Undertow

new works by James Robinson

James Robinson
25 May to 2 July 2016

Preview: Sunday 22 May 4pm

James Robinson returns with powerful new paintings, some 12 years in the making, in his distinctive manner, creating order of the chaos of the world. His work challenges the viewer to confront issues of social conscience, political apathy, global sustainability, but with an uplift of hope - above all, to hold true to the soul.
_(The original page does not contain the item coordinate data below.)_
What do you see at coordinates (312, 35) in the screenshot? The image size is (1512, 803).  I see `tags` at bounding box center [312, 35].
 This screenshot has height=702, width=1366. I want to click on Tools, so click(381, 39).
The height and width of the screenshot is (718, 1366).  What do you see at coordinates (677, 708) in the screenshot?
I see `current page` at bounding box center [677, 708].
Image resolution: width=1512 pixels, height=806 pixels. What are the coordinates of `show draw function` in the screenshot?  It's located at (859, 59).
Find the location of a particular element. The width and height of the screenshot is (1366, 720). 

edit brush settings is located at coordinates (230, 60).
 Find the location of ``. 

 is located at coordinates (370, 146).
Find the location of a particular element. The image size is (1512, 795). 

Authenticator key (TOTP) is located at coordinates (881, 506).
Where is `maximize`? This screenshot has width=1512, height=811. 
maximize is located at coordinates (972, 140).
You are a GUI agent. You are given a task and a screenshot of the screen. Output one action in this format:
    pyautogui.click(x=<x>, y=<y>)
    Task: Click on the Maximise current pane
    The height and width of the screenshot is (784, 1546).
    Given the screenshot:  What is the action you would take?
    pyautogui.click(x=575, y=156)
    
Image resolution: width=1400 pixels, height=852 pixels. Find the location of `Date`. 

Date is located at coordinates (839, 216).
See his artist's statement below...

Artist’s Statement – Undertow

My feeling is it refers to the psycho-emotional boundary dissolution of working in an expressionist way … in an existential, imaginative territory.

As a receptor of the world I filter information … I process energy currents of the whole, specifically of our epoch (its temporary by design) … its systemic abuses.

Shadow work (Non theatre) … and internal processing is not common in art now … but i can only relay what I actually perceive to be going on.

And i admit i am blind (philosophically) … limited and quite incapable of envisioning a true totality of cosmic and Gaian significance … but i know it’s there.

What motivates me as a painter is THE WORK – the Making!
Transduction of innate energy unconsciousness … ancestral self;
to make seen the unseen – this process is discomforting for me as it
rightly is profound.

I feel morally accountable in some way for the iniquities of our generation …
the apathy and helplessness, as we plunder and degrade our biosphere,
our cultures, and the enslavement of all people under a criminal globalism, a debt system of exploitation controlled by a war economy.

Therefore my work is personal, and social; the expression of a
legitimate anxiety.

And New Zealand used to have a moral backbone (or is this just another myth I absorbed growing up here?). Perhaps the embryonic future will read our vain
scribblings in the sand of luxury’s dust and ponder our ineptitude to effect any
change..

I can only work on my self, out loud … desperately …
so be it.

it’s my job to share it … because art must remind us, we have a Soul.